PALU, MERCUSUAR – Ketersedian guru produktif (vokasi) yang mengajar di Sekolah Menengah Kejuruan (SMK) di Sulawesi Tengah (Sulteng) masih sangat kurang. Menurut Kepala Dinas Pendidikan dan Kebudayaan (Kadisbud) Sulteng, Irwan Lahace, masih kekurangan guru produktif di SMK se-Sulteng mencapai 811 orang.

“Olehnya itu Kementerian Pendidikan dan Kebudayaan (Kemendikbud RI), mempunyai suatu program keahlian ganda. Artinya guru-guru SMA yang memiliki keahlian bisa masuk ke SMK untuk menjadi guru produktif, misalnya jurusan tata boga di SMKN 1 Palu, ada beberapa guru SMA mau beralih dan itu saya izinkan,” katanya, Selasa (3/9/2019).

Namun kata Irwan, persoalanya saat ini Universitas Tadulako (Untad) Palu, belum ada jurusan khusus untuk guru produktif. Olehnya itu, pihaknya belum lama ini mendorong Rektor Untad untuk membuka jurusan itu.
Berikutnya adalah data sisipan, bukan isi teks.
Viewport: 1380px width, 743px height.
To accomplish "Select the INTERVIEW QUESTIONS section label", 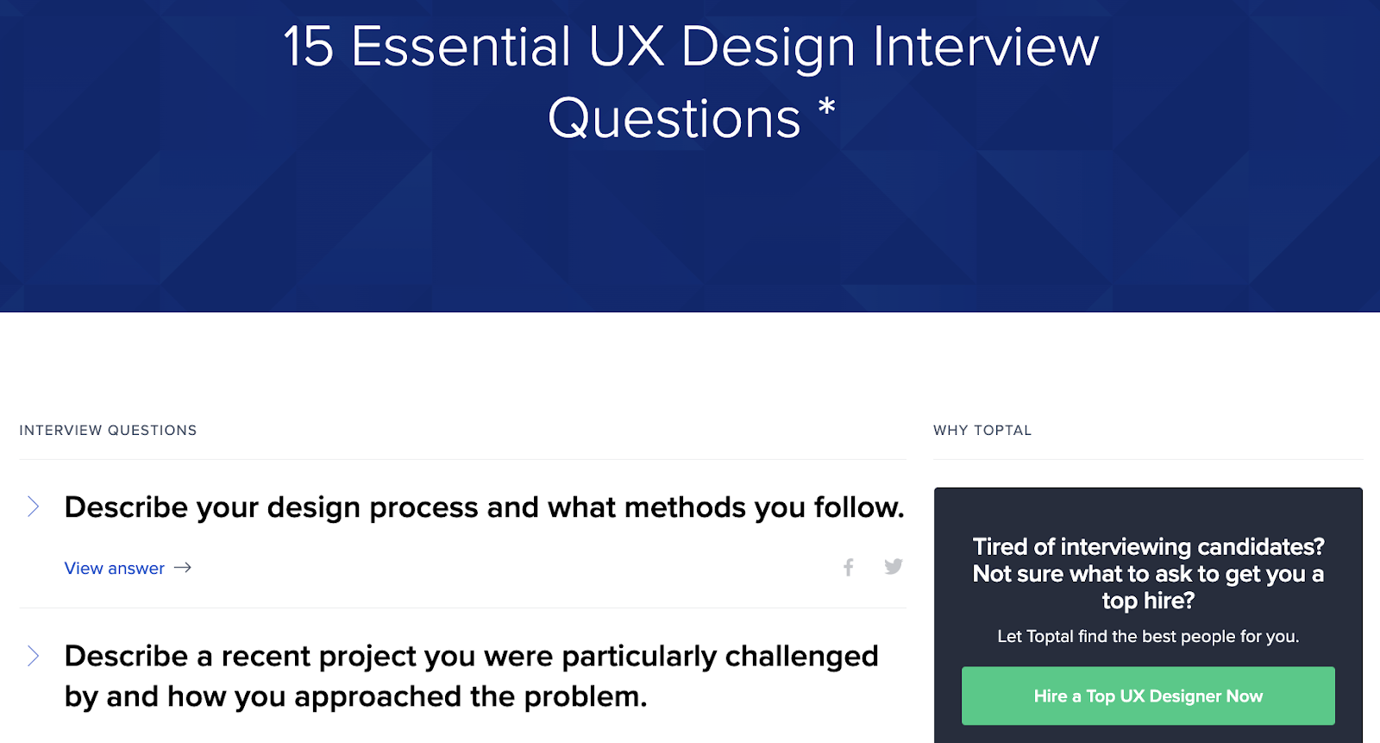I will 109,431.
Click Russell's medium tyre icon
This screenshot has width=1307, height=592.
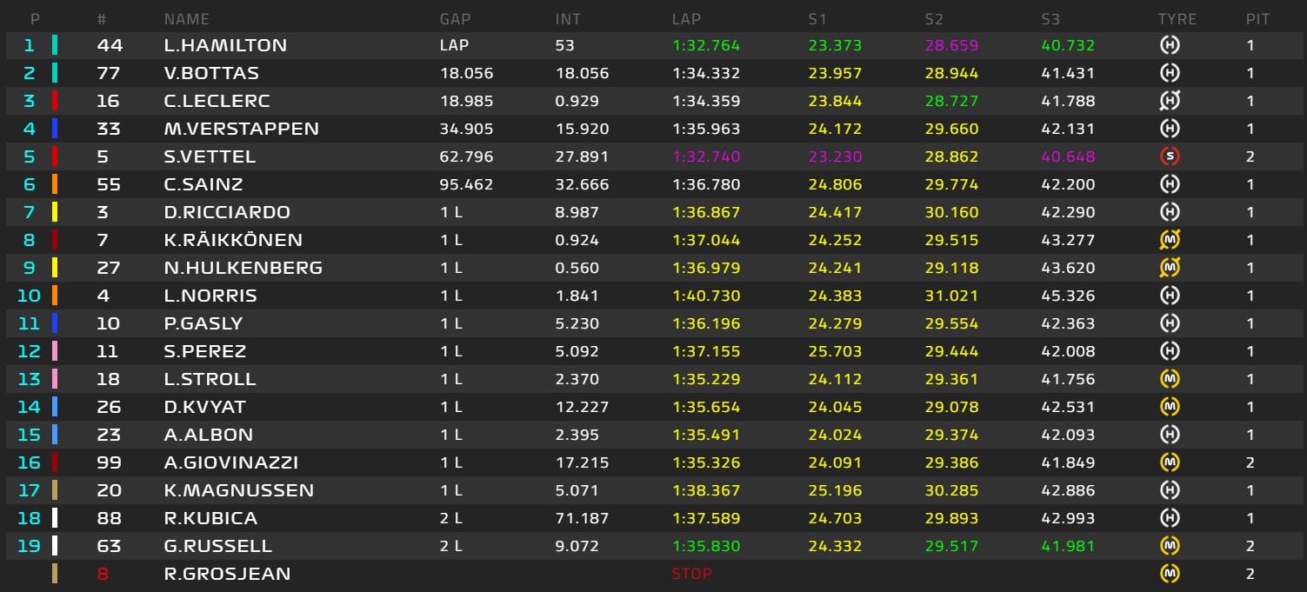pyautogui.click(x=1170, y=546)
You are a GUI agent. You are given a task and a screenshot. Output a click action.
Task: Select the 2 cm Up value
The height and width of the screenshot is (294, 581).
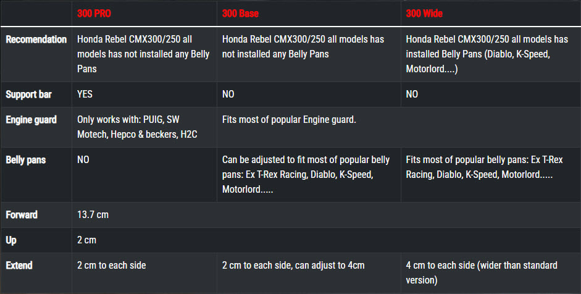click(x=86, y=240)
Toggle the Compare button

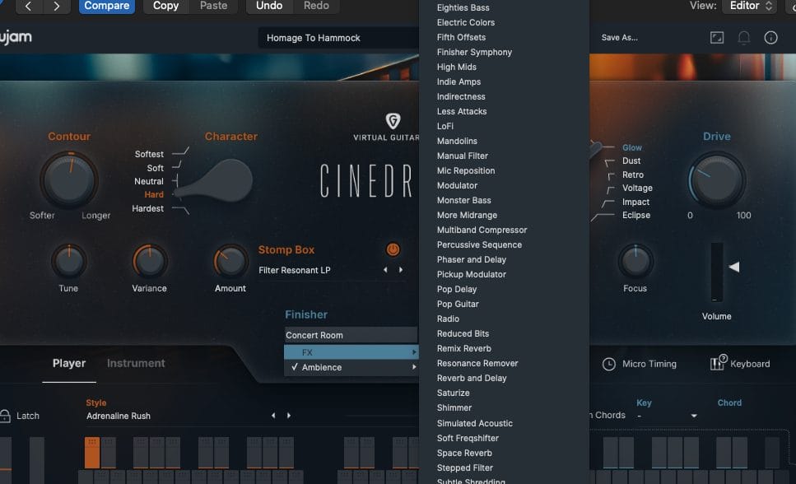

“Kemudian apabila guru SMA ikuti program keahlian ganda Kemendikbud, untuk menjadi guru produktif tentunya butuh waktu delapan bulan, sehingga jika banyak yang mengikuti siapa yang mengajar. Apalagi tinggalkan daerah asalnya, jadi ini yang saat ini menjadi masalah,” ujarnya.

Irwan mengungkapkan ia telah membahas persoalan tersebut ke Gubernur Sulteng, H Longki Djanggola. Irwan meminta gubernur agar tak memberikan izin atau menunda (moratorium) apabila ada permintaan masyarakat untuk membangun SMK baru. Terlebih jika belum diketahui persis apa jurusan yang dibuka, sebab persoalan guru harus dibenahi terlebih dahulu.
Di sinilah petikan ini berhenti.